# start of Listing

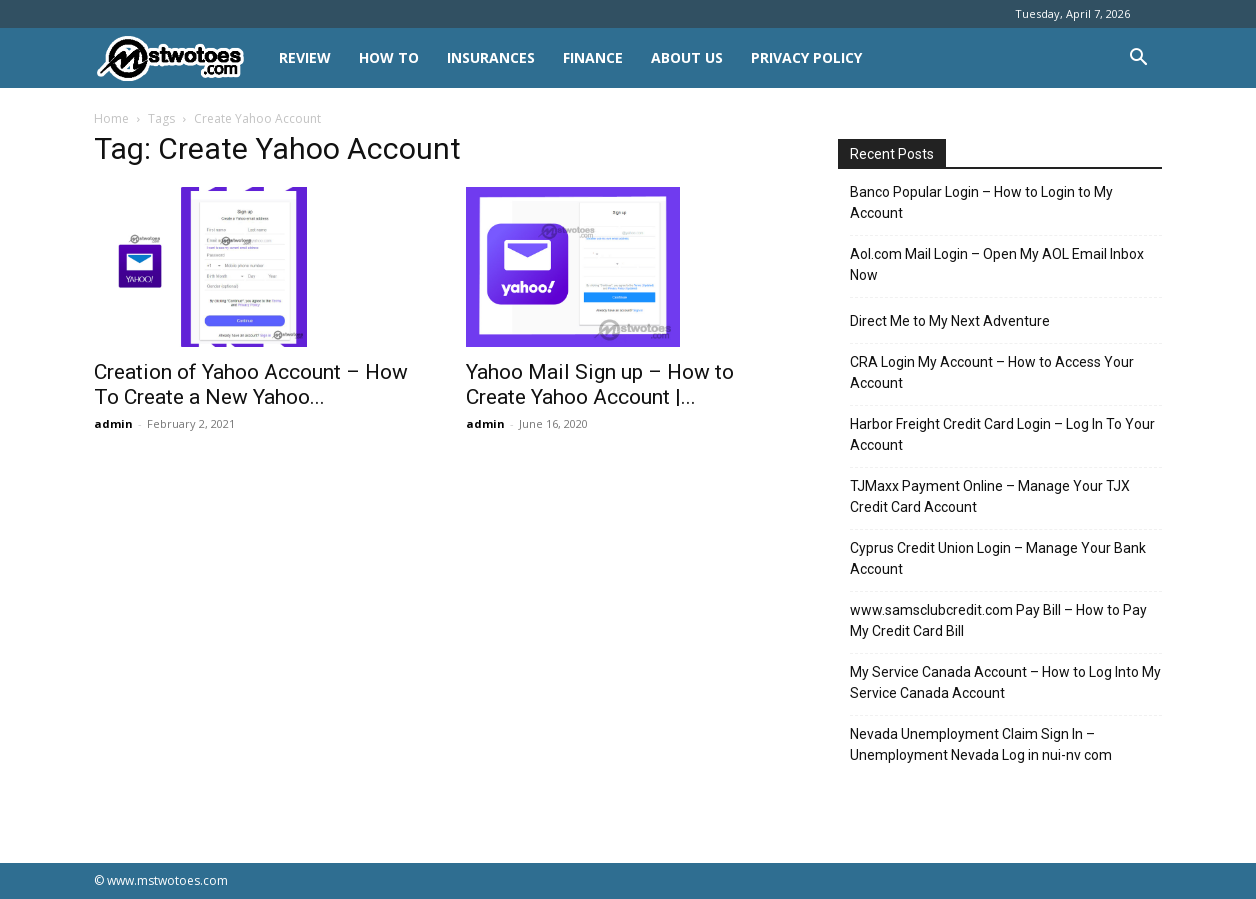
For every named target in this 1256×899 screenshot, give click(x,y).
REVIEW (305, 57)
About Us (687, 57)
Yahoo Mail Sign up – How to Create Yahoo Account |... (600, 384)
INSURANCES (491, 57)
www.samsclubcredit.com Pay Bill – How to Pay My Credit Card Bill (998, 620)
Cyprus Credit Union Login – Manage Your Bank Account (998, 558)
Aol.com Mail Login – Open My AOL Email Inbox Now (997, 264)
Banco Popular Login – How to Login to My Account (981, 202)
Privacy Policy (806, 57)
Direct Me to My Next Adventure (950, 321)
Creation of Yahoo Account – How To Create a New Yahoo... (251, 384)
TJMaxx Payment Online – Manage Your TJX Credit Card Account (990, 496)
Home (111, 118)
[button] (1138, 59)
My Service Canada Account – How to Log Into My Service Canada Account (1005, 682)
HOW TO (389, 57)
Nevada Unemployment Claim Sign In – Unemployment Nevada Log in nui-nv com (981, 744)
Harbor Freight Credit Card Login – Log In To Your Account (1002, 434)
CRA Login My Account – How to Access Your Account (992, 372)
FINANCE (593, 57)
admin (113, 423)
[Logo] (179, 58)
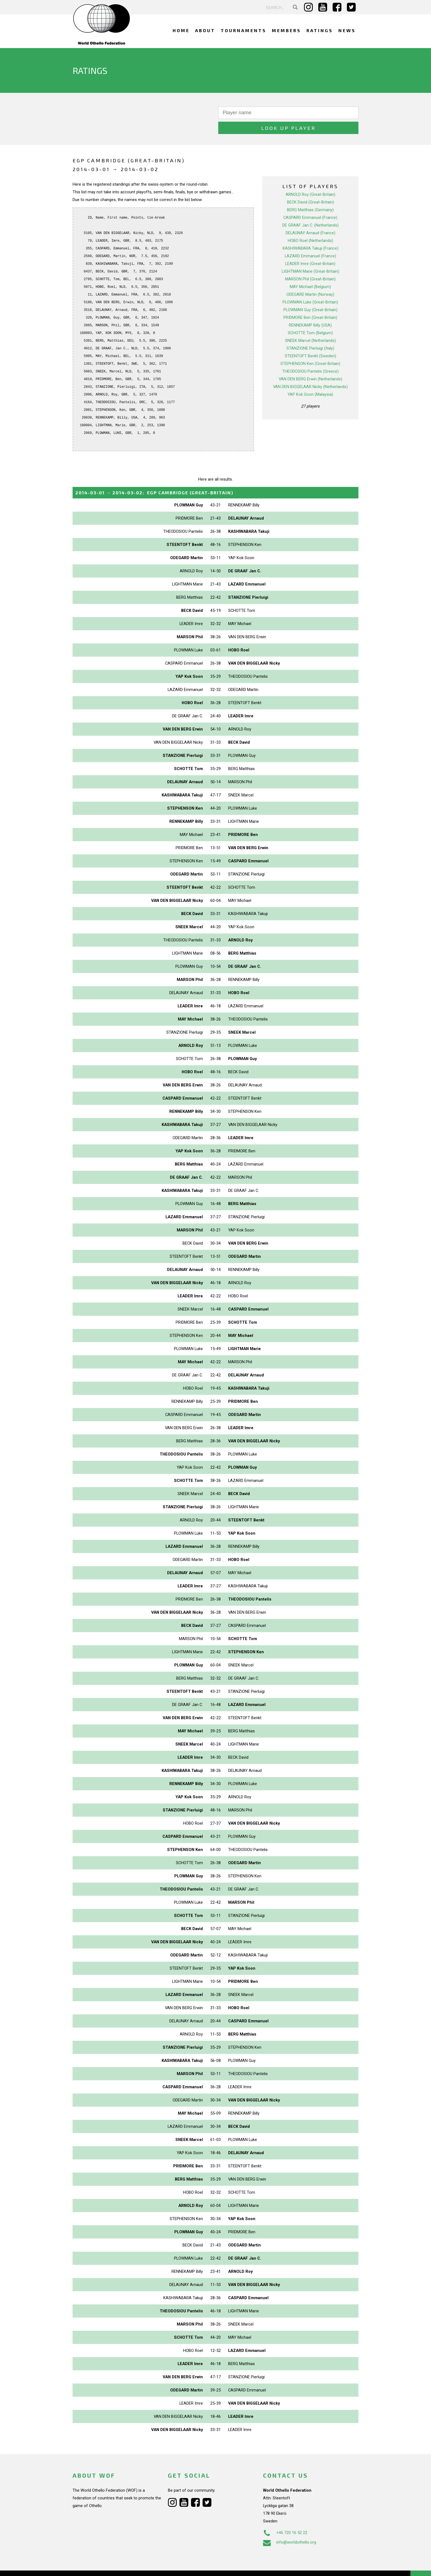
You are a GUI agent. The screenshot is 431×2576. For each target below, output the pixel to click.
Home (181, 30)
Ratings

# end of Listing

Copy every line above verbatim, from the first through "Ratings", and omit the pictures.

* [Response below]
For every named target in this 1256×899 screenshot, give click(x,y).
REVIEW (305, 57)
About Us (687, 57)
Yahoo Mail Sign up – How to Create Yahoo Account |... (600, 384)
INSURANCES (491, 57)
www.samsclubcredit.com Pay Bill – How to Pay My Credit Card Bill (998, 620)
Cyprus Credit Union Login – Manage Your Bank Account (998, 558)
Aol.com Mail Login – Open My AOL Email Inbox Now (997, 264)
Banco Popular Login – How to Login to My Account (981, 202)
Privacy Policy (806, 57)
Direct Me to My Next Adventure (950, 321)
Creation of Yahoo Account – How To Create a New Yahoo... (251, 384)
TJMaxx Payment Online – Manage Your TJX Credit Card Account (990, 496)
Home (111, 118)
[button] (1138, 59)
My Service Canada Account – How to Log Into My Service Canada Account (1005, 682)
HOW TO (389, 57)
Nevada Unemployment Claim Sign In – Unemployment Nevada Log in nui-nv com (981, 744)
Harbor Freight Credit Card Login – Log In To Your Account (1002, 434)
CRA Login My Account – How to Access Your Account (992, 372)
FINANCE (593, 57)
admin (113, 423)
[Logo] (179, 58)
You are a GUI agent. The screenshot is 431×2576. For each target below, output the pixel to click.
Home (181, 30)
Ratings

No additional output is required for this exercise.